━━━━━ Working data
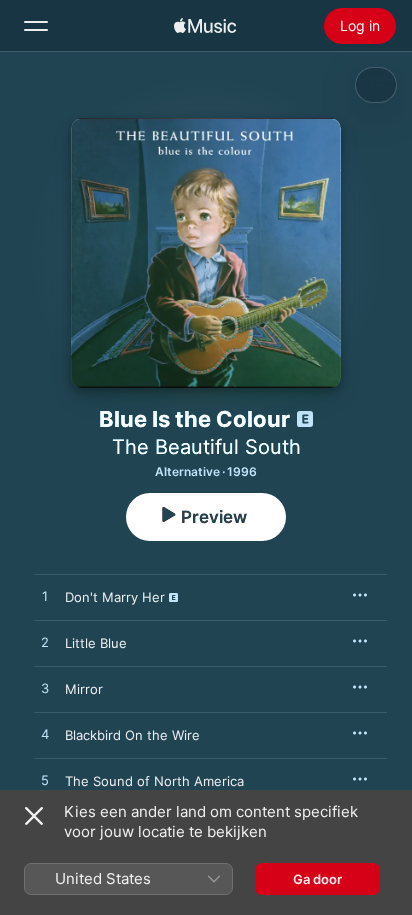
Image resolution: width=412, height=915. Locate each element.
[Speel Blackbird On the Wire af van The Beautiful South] (45, 735)
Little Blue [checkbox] (96, 643)
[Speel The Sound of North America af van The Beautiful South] (45, 781)
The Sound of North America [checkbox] (154, 781)
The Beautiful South (206, 447)
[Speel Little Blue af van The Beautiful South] (45, 643)
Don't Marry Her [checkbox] (115, 597)
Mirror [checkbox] (84, 689)
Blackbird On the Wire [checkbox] (132, 735)
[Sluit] (34, 816)
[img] (205, 26)
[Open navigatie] (36, 26)
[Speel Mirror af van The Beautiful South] (45, 689)
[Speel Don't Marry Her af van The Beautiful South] (45, 597)
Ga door (317, 879)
━━━━━━━━━━
* Instructions for the task: Whatever lies between the first line of the data and the line holding "[Speel The Sound", inclusive, should be repeated exactly, apart from the pictures.

* Answer section:
Image resolution: width=412, height=915. Locate each element.
[Speel Blackbird On the Wire af van The Beautiful South] (45, 735)
Little Blue [checkbox] (96, 643)
[Speel The Sound of North America af van The Beautiful South] (45, 781)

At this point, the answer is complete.